My 2002 camry has been driving poorly the last few months with extreme swaying on freeways on turns and high winds. When I took it to Toyota a while back they said they needed to replace the rear sway bar bushings. Sounded right but at the time to avoid all the costs with other repairs, brakes etc, I put it off. Now I took it to the local mech and he says he cannot see anything wrong even after driving andwhere toyota found a rear seal leak he did not pick up on this. I will take it back to toyota but would like some feedback or input on this
Strut wear is detected best by driving. If it is ‘swaying on freeways on turns and high winds’ that sounds like worn struts, not surprising in a 9-year-old car.
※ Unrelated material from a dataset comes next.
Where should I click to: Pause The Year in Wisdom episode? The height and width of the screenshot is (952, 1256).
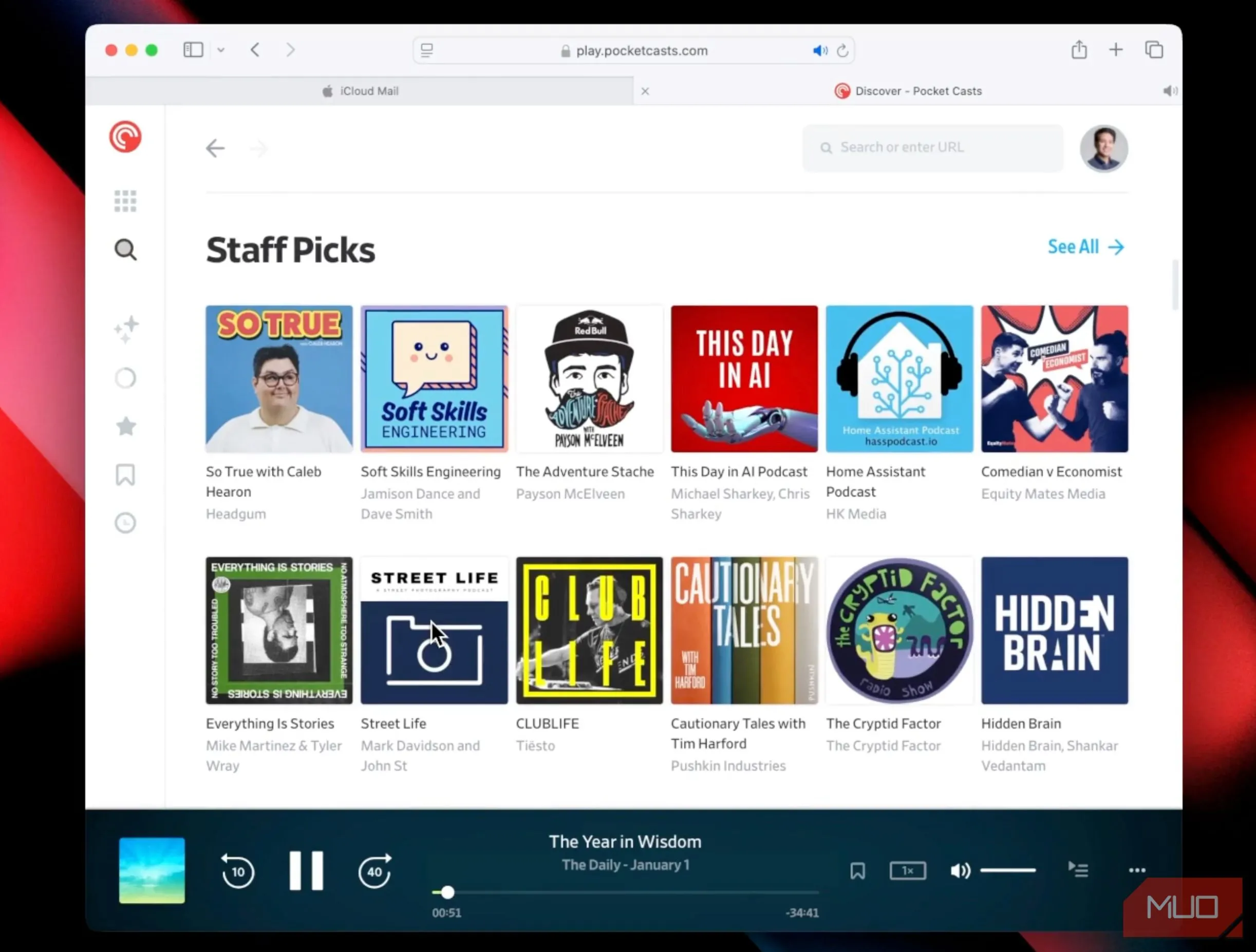pyautogui.click(x=306, y=870)
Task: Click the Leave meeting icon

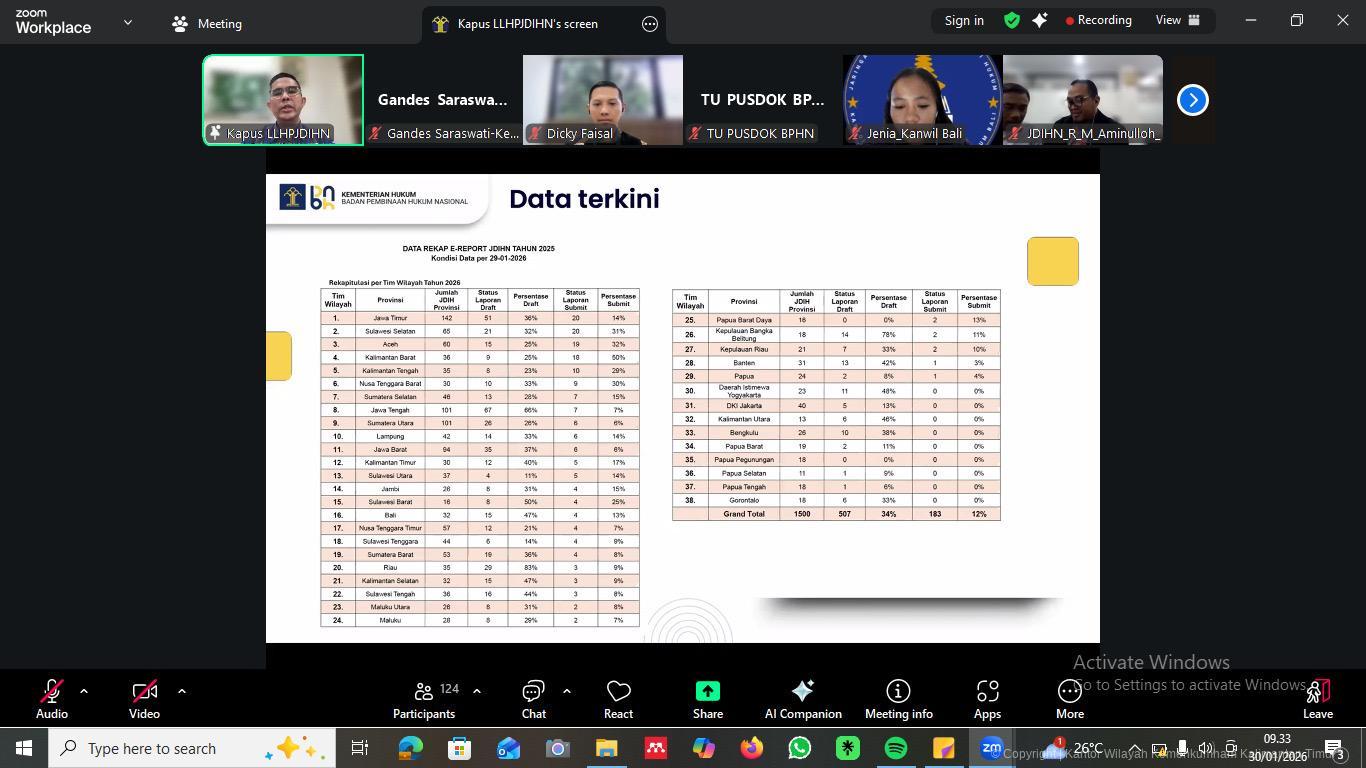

No need to have Toyota replace them, a good shop (which doesn’t necessarily sound like your local mechanic) can do it easily.
How many miles do you have on the odometer?
I ask because after 9 years and–perhaps–well over 100k miles, it would not be unusual to have to replace both struts and sway bar bushings.
Since there seems to be such a disparity between the dealership’s opinion and that of this mechanic, I would suggest getting another mechanic to weigh in on the situation.
Yep, camry has 150000 miles on it and I figured I need new struts…I was quoted with $1000 dollars from belle tire just for struts and shocks but still need to quote from this guy. I will try and get a second opinion but since my car was on the lift now I thought I could go ahead and make a quick decision. If I tell him to do the rear bushing replacement for now and then do the struts would that work
Unless the bushings are really bad, the struts are what is probably causing this.
how do you tell if the busings are bad and what is involved in getting the camry a tighter suspension? Does that include new springs or can this be done with the struts? Also would it be ok to do the rear struts only for now?
Thanks so much for your responses thus far
Bad bushings will show up as thunking or creaking going over bumps or as dried, cracked bushing with pieces falling off…via-a-via a visual inspection. Shot bushing can allow play in he articulating joints and adversely affect stability, causing wandering on the highway.
Bad struts and shocks show up as erratic tire wear, wandering and swaying especially on the highway, and occasionally with a visual leak or a “bounce test”. The “bounce test” by itself is not conclusive unless the shocks are really shot or they’re frozen.
A tighter suspensin in your case means getting the struts/shocks and bushing all brough back up to snuff and a four wheel alignment.
Tighter-than-new would involve new “upgraded” suspension components and/or new “upgrade” sway bars. There’s fancy stuff like “adjustable coil-overs” that cane be installed to replace the springs and shocks and “upgraded sway bars” to replace the originals. It can get costly. A set of coil-overs will run you upwards of a grand and the sway bars will run you about $250-$300…plus installation. Changing the front sway bar on that vehicle requires supporting the engine and removing the engine cradle, and they’ll charge you for all that work.
Yes, you can just do the rear shocks for now. I just did mine. Bushings are cheap, the sway bar bushings about $25 each, each bar takes two, and I’d suggest having them done when you have the shocks done.